The dev version of nest still preserves additional classes when nesting a tibble, please see the example below. It doesn't seem to make a difference whether I use nest() or nest_().

I don't depend on the behavior of tidyr <= 0.8.2 (probably my roc() should return a tibble anyway), but the new behavior seems unexpected to me. Thanks again for the detailed report.

#
# With tidyr 0.8.2 from CRAN
#
library(tidyr)

# Nesting with a data.frame that has an additional class
my_object <- iris
class(my_object) <- c(class(my_object), "my_class")
nested_object <- nest_(my_object, key_col = "foo")
purrr::map(nested_object$foo, class)
# [1] "data.frame" "my_class"  

# Nesting with a tibble that has an additional class
my_object <- tibble::as_tibble(iris)
class(my_object) <- c(class(my_object), "my_class")
nested_object <- nest_(my_object, key_col = "foo")
purrr::map(nested_object$foo, class)
# [1] "tbl_df"     "tbl"        "data.frame" "my_class"  

#
# With tidyr 0.8.2.9000 from Github
#
library(tidyr)

# Nesting with a data.frame that has an additional class
my_object <- iris
class(my_object) <- c(class(my_object), "my_class")
nested_object <- nest_(my_object, key_col = "foo")
purrr::map(nested_object$foo, class)
# [1] "tbl_df"     "tbl"        "data.frame"
# So now it's a tibble and has lost my_class

# Nesting with a tibble that has an additional class
my_object <- tibble::as_tibble(iris)
class(my_object) <- c(class(my_object), "my_class")
nested_object <- nest_(my_object, key_col = "foo")
purrr::map(nested_object$foo, class)
# [1] "tbl_df"     "tbl"        "data.frame" "my_class"  
# Still a tibble and has preserved my_class
hadley commented 5 years ago

Ah, the problem is that nest() now always returns tibbles because the print method for data frames containing list columns is not very good. I'll change it to apply the transformation only when the input is a data frame, not a subclass, which should resolve this problem.

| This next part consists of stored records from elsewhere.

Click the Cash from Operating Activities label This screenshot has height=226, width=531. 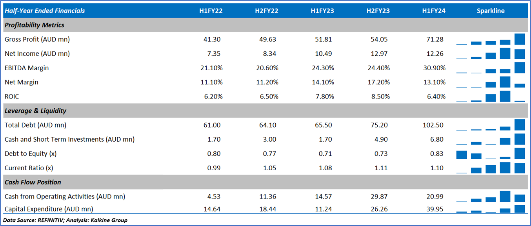click(x=65, y=197)
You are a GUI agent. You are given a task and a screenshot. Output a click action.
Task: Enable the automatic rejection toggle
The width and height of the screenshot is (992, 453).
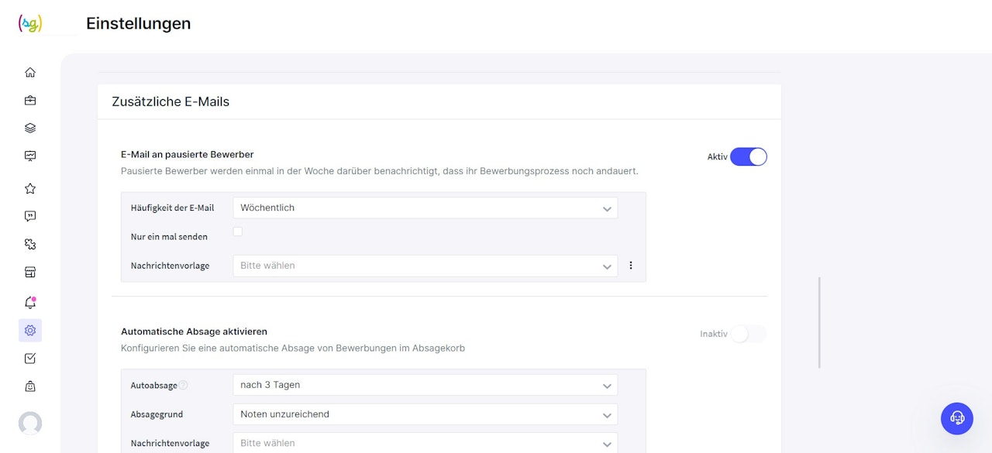pos(748,334)
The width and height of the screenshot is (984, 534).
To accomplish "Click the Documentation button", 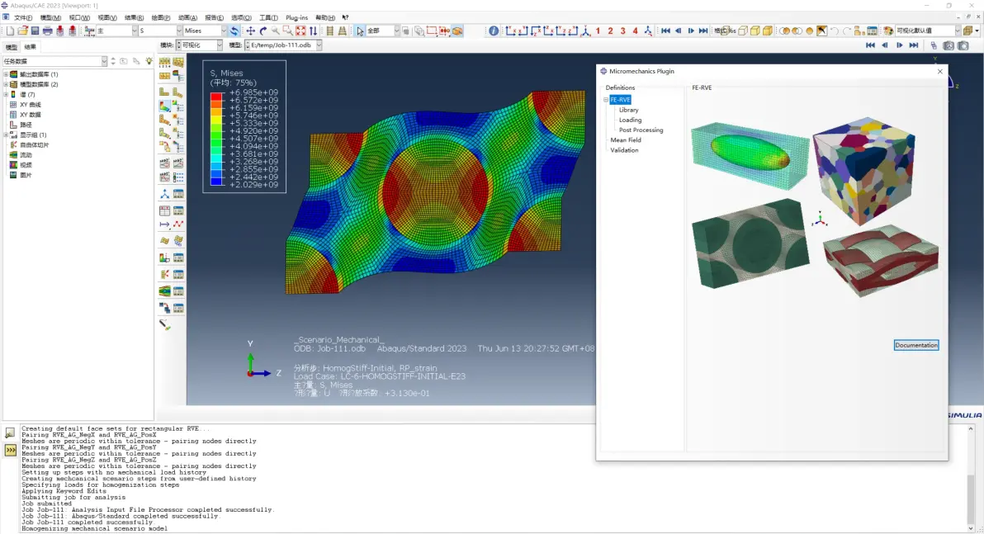I will point(916,345).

hadley commented 5 years ago

Ok, that fixed the failure. I still see a different failure, but that seems less unlikely to be related to tidyr:

Thie1e commented 5 years ago

I see. I could also reproduce that. This error is still related to the update of tidyr:

I have data frames with bootstrap results that I nest. The summary function simply prints them. Since these are regular data frames they get converted to tibbles now and then some of the numbers get rounded, so they don't match the expected values from the test.

So this is not really an error, but rather a design decision, I guess. If data frames get converted to tibbles now, I could for example do a print.data.frame to get the previous output without tibble's rounding (I always rounded to 4 digits) or rewrite the test.

hadley commented 5 years ago

Yeah, I'd say that's something you should fix with the test — testing printed output tends to be quite fragile, and ideally you would be testing the behaviour of your code, not tidyr's code.

Thie1e commented 5 years ago

OK, I'll probably just rewrite the test (and maybe some of the functions) and push updates to Github and CRAN very soon. Thanks for the quick fix!

hadley commented 5 years ago

Thanks! I'll probably push tidyr to CRAN today (because it's causing problems with the latest dplyr), but I'll let them know that you're working on a fix.

Thie1e commented 5 years ago

cutpointr 0.7.6 is on CRAN and now passes the CRAN checks.